┌──
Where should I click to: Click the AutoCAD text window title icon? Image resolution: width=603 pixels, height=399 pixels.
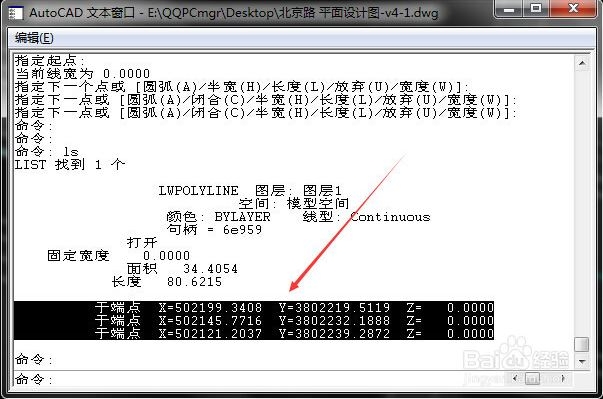tap(15, 12)
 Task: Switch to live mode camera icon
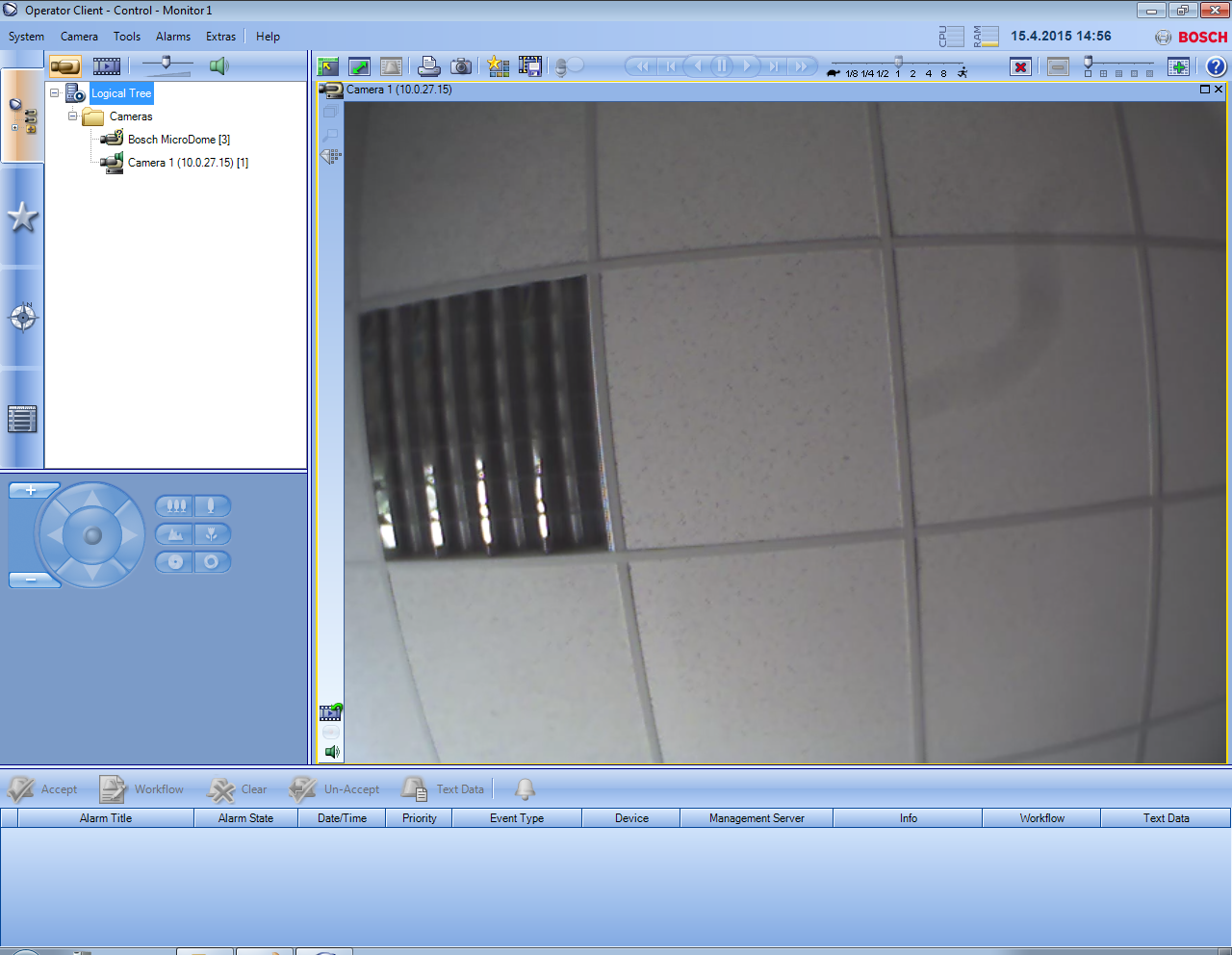click(65, 66)
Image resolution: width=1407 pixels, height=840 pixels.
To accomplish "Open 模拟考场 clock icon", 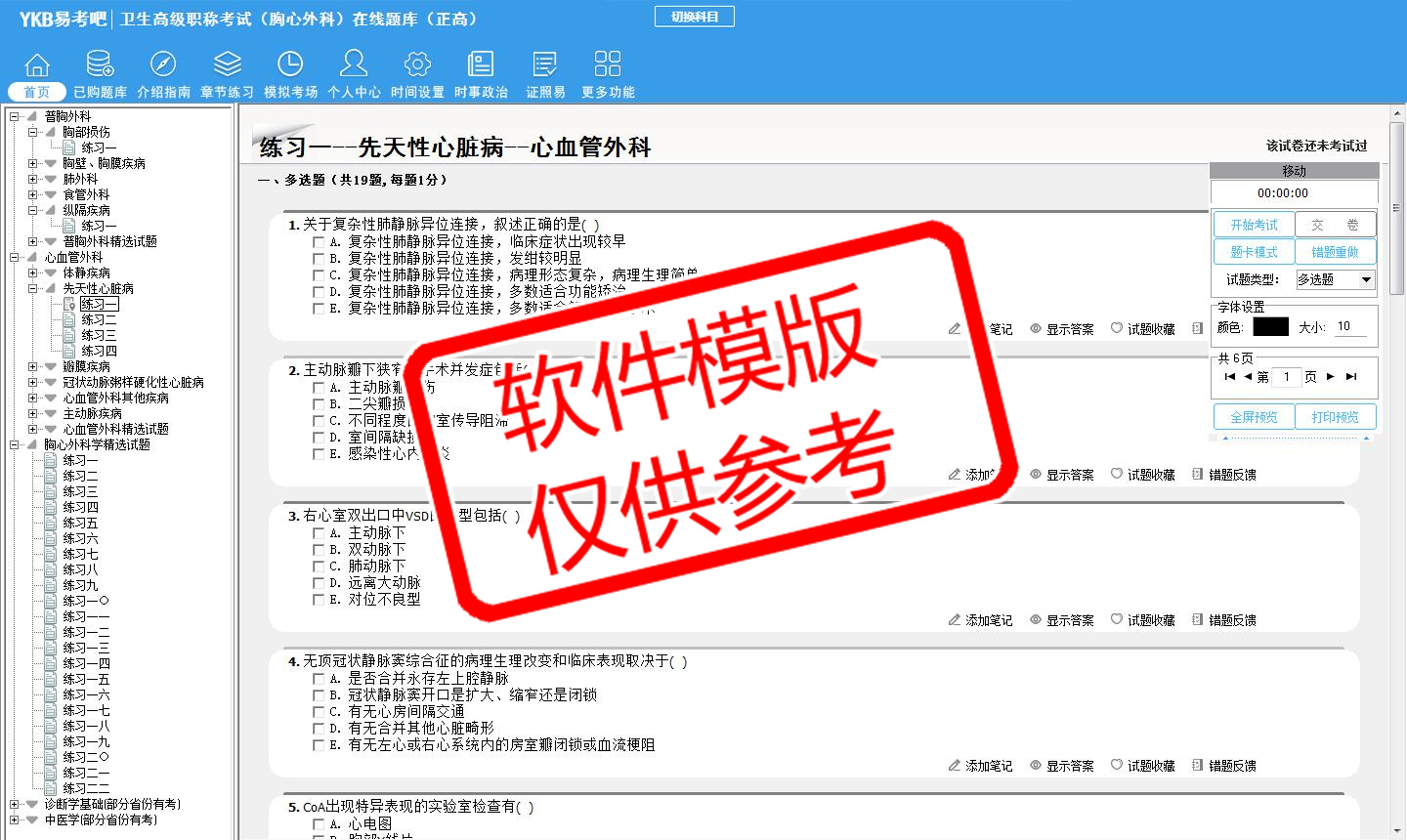I will 290,64.
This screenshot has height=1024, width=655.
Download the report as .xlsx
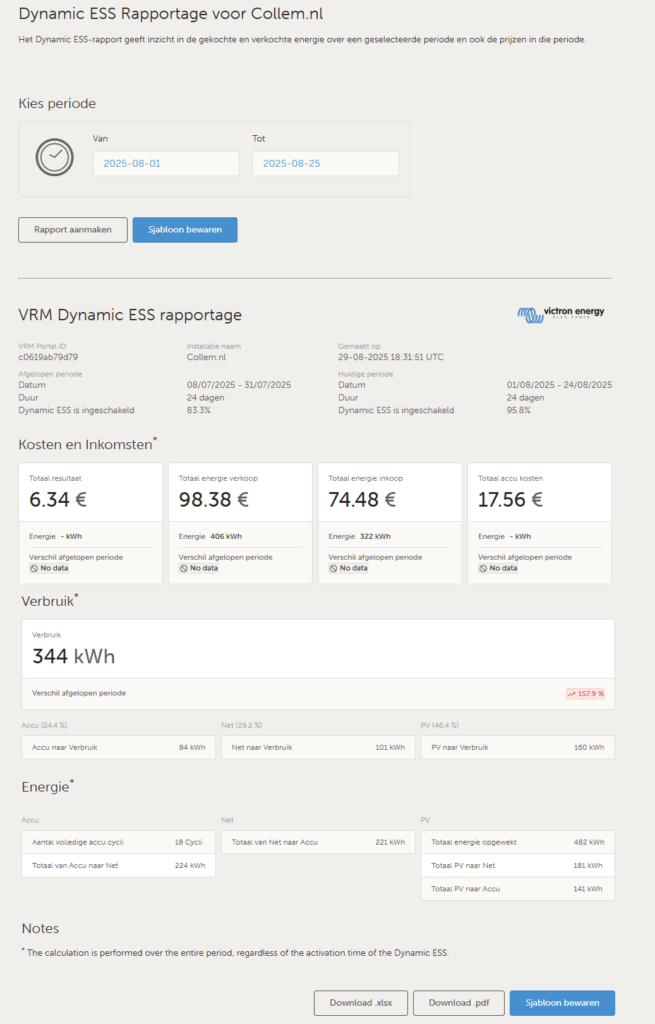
└──
_Task goal_
Rewrite the items from the line that contains "This screenshot has height=1024, width=655." through the end of the items, changing "report" to "summary" and leaving everything else unchanged. Omit the pictures from your answer.

_Solution_
This screenshot has height=1024, width=655.
Download the summary as .xlsx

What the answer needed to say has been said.